begin SELECTED EXTRACT

Eventually, after years of slideshows and lectures, Lerer’s family came to understand her point of view. They don’t have single-use utensils in their home anymore and her mother even brings reusable containers to stores when she buys nuts and grains.
Now, Lerer just wants the rest of the county to catch up. There are few environmentalists in the haredi or “ultra-Orthodox” community, where religious leaders do not put a high priority on protecting the environment and where large families often rely on single-use plastic cutlery for the sake of convenience.
A study by Kantar Ministry of Environmental Protection found that 73% of the general population use single-use plastic regularly compared to 96% of the haredi population who do so. This year, Israel’s new finance minister rolled back high taxes on disposables after haredi Orthodox leaders complained that they unfairly targeted their lifestyle. Community activists argued that they compensate for the big environmental impact of single-use plastic by flying and driving far less than the general population.
Even among Modern or Religious Zionist Orthodox communities, who tend to be less insular and have fewer children than the haredim, environmental action still lags.

end SELECTED EXTRACT

» **AIM**: Carry on the passage on single-use plastic in Orthodox communities from the point where it stops. The material that comes next has no connection to the passage on single-use plastic in Orthodox communities.

begin SUPPLIED MATERIAL

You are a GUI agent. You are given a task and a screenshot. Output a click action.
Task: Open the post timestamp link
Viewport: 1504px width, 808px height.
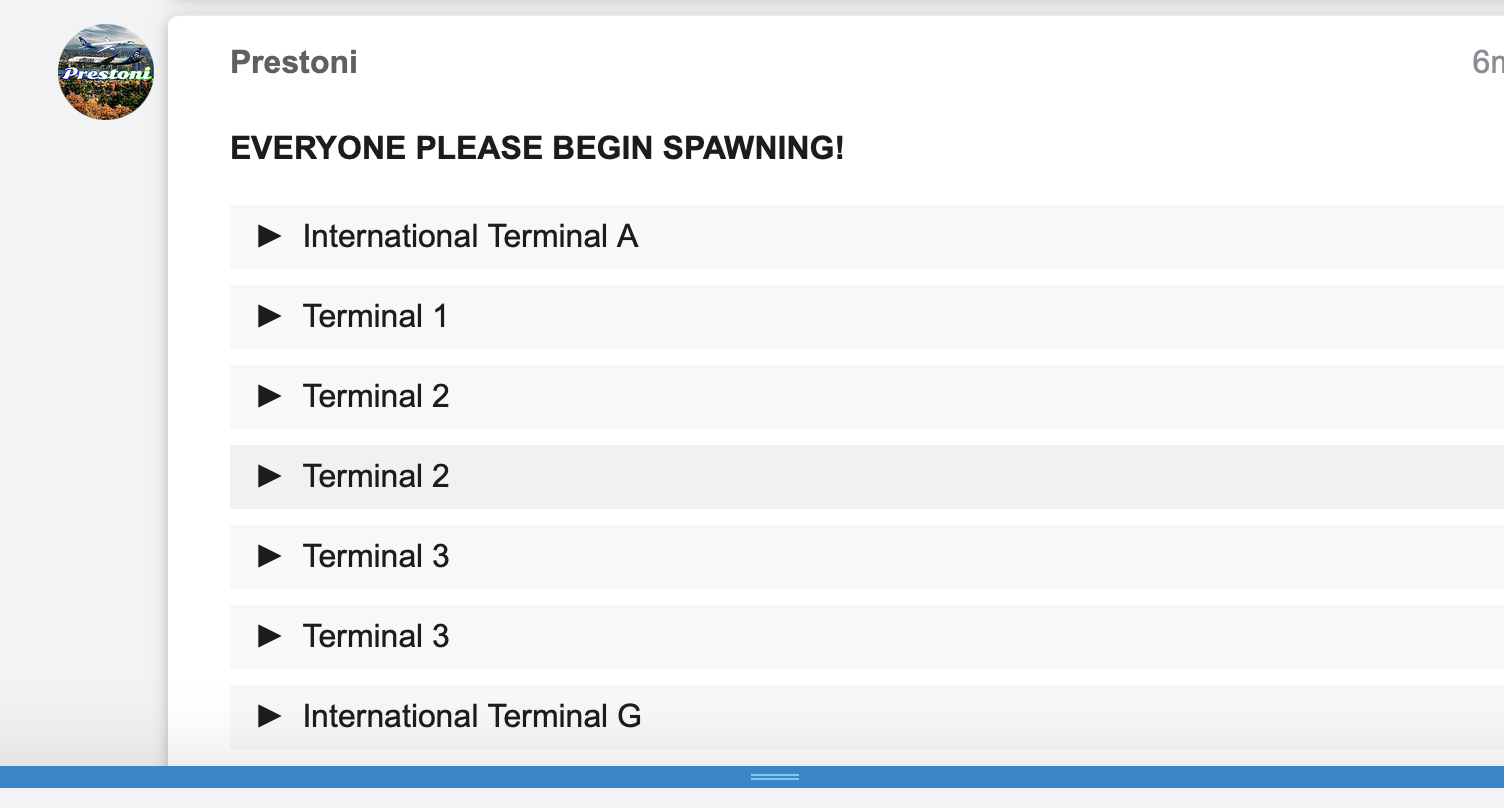tap(1487, 62)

end SUPPLIED MATERIAL

» **RESULT OF THIS TASK**:
Lerer, who subscribes to a vegan, minimal-waste lifestyle, says the solution lies in leadership. If religious figures endorsed eco-conscious living as a Jewish obligation, then this would galvanize the necessary action, she said.
“You need to make it halachic and then people will care,” she says, meaning legal according to religious law. But, she is skeptical that this will occur due to the highly complex nature of the Jewish legal system.
Rabbi Dr. Natan Slifkin, who founded the Biblical Museum of Natural History in Israel, explores how traditional Judaism relates to science. He said the haredi Orthodox community doesn’t have the same level of concern for environmentalism because of insularity. ‘’They lack thinking about any issues that extend beyond their community,” he said. Because they are poorer than many other sectors of the population, economic considerations always come first, Slifkin said.
Bar Kaima was founded in early 2020 and aims to connect young Israelis to environmental causes. (Courtesy of Esther Hamou)
Nevertheless, environmental groups in religious circles do exist. Esther Hamou, 18, who dresses exclusively in second-hand clothes, volunteers in a religious environmental organization, Bar Kayma. The group uses arguments in the Torah such as tikkun olam — fixing the world — and baal tashchit — the prohibition against wanton destruction — to combat skeptics and to persuade religious Jews to be more sustainable.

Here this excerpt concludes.